Work required
Please duplicate the material word for word, from its first line through the line containing "This screenshot has width=2576, height=700.", including both of those lines.

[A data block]
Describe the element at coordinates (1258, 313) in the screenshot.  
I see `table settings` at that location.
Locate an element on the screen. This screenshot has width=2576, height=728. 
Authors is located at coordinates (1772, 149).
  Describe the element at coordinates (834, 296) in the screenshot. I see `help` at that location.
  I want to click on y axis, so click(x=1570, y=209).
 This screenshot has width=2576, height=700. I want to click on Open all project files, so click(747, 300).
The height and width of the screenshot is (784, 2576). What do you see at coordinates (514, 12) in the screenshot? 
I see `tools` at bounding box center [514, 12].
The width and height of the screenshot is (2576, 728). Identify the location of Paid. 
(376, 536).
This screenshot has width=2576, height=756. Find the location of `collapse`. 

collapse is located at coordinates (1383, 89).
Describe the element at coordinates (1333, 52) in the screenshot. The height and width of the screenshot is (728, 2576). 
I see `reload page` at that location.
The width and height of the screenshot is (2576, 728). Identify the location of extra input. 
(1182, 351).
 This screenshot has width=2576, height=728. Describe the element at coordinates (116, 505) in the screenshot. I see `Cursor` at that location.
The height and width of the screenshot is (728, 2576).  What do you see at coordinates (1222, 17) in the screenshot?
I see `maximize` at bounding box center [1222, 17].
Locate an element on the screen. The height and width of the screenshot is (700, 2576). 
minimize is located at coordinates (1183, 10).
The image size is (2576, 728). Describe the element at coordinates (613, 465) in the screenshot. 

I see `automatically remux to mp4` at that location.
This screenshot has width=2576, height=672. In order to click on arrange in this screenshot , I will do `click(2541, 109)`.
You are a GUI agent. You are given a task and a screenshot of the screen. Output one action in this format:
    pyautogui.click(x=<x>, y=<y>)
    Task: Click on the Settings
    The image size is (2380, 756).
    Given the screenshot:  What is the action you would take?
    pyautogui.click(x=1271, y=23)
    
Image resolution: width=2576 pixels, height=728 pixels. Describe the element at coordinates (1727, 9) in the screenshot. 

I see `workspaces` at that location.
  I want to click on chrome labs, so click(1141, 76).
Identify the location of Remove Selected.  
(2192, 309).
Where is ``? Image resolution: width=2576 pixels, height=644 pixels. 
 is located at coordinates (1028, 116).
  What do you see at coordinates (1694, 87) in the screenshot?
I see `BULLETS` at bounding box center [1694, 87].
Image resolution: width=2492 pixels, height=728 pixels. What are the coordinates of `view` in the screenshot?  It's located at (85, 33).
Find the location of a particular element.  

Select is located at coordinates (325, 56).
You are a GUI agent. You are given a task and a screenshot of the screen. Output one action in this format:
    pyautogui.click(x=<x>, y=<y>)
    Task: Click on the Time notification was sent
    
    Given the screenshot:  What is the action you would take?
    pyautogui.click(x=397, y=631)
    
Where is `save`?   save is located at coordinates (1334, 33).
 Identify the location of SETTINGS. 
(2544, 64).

Final result
Describe the element at coordinates (1258, 313) in the screenshot.  
I see `table settings` at that location.
Locate an element on the screen. This screenshot has width=2576, height=728. 
Authors is located at coordinates (1772, 149).
  Describe the element at coordinates (834, 296) in the screenshot. I see `help` at that location.
  I want to click on y axis, so click(x=1570, y=209).
 This screenshot has width=2576, height=700. I want to click on Open all project files, so click(747, 300).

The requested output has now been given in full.